### What the task asks
When the string "will" occurs in a line of the records, show that line.

Data shown section start

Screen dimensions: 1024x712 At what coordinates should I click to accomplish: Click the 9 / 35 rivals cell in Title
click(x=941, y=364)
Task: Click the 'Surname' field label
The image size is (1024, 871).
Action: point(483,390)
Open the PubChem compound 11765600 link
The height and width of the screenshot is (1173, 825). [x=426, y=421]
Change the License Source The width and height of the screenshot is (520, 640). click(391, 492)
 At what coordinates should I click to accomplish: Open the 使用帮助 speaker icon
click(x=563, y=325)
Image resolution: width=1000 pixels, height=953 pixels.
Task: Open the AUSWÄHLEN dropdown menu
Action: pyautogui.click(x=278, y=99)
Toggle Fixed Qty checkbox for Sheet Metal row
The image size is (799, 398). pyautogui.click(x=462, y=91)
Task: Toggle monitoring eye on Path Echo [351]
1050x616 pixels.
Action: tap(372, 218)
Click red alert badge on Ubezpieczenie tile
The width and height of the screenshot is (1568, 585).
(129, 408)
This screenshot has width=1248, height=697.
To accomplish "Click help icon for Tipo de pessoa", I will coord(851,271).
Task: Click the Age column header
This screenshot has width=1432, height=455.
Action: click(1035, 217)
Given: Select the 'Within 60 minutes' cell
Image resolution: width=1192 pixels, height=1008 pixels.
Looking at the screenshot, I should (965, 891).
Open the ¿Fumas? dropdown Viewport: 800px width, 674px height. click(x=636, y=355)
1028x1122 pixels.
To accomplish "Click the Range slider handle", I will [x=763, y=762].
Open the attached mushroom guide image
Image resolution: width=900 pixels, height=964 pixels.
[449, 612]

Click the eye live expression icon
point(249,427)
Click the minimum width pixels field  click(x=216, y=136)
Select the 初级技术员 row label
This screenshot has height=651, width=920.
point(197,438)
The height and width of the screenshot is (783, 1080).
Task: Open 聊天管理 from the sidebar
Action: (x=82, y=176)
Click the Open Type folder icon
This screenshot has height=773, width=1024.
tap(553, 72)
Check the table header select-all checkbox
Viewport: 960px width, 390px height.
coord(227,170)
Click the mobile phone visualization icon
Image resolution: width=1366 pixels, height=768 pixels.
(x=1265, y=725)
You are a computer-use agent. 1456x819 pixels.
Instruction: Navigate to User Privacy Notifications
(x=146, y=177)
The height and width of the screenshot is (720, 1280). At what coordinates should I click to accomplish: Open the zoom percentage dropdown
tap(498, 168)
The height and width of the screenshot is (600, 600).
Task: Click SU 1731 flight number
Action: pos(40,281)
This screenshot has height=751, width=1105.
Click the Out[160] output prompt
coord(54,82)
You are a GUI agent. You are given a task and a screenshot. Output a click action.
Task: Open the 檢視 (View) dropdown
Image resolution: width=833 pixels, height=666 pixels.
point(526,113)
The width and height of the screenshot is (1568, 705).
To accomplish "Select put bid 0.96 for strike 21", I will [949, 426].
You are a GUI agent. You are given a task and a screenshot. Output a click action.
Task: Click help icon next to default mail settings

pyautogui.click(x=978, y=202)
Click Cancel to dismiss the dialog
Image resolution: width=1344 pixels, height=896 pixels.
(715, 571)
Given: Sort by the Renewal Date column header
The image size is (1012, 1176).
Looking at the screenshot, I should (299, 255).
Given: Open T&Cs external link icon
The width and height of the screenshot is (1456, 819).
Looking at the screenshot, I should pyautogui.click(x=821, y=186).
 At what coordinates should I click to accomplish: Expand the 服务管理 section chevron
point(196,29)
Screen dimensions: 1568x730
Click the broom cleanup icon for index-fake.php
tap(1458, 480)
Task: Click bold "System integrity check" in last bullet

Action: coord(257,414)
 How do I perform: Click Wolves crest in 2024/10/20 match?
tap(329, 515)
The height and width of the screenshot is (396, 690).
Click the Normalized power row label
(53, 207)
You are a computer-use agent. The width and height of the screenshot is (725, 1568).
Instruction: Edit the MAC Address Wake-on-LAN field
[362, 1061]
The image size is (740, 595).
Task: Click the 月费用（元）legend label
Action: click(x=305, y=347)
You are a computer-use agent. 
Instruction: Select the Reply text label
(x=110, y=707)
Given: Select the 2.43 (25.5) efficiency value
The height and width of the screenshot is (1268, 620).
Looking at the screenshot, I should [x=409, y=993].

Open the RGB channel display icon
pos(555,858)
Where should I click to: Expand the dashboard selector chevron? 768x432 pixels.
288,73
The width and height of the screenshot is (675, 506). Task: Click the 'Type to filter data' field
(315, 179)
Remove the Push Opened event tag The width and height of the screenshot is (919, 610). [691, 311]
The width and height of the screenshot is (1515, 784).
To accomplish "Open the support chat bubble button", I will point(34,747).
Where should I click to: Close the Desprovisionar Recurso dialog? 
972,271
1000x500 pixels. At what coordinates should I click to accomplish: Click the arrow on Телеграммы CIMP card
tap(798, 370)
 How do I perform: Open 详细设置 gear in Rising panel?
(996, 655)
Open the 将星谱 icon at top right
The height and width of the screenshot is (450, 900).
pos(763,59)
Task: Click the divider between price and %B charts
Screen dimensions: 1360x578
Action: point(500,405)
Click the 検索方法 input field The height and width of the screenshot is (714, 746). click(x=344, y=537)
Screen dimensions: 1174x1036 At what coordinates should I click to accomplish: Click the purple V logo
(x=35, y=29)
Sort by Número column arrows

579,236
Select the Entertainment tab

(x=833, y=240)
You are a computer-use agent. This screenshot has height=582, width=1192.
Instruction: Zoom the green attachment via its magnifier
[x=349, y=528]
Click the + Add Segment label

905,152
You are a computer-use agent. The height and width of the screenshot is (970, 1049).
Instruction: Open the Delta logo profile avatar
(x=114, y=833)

Data shown section end

### Finished exercise
To accomplish "Click help icon for Tipo de pessoa", I will coord(851,271).
To accomplish "Click the Range slider handle", I will [x=763, y=762].
To accomplish "Select put bid 0.96 for strike 21", I will [949, 426].
To accomplish "Open the support chat bubble button", I will point(34,747).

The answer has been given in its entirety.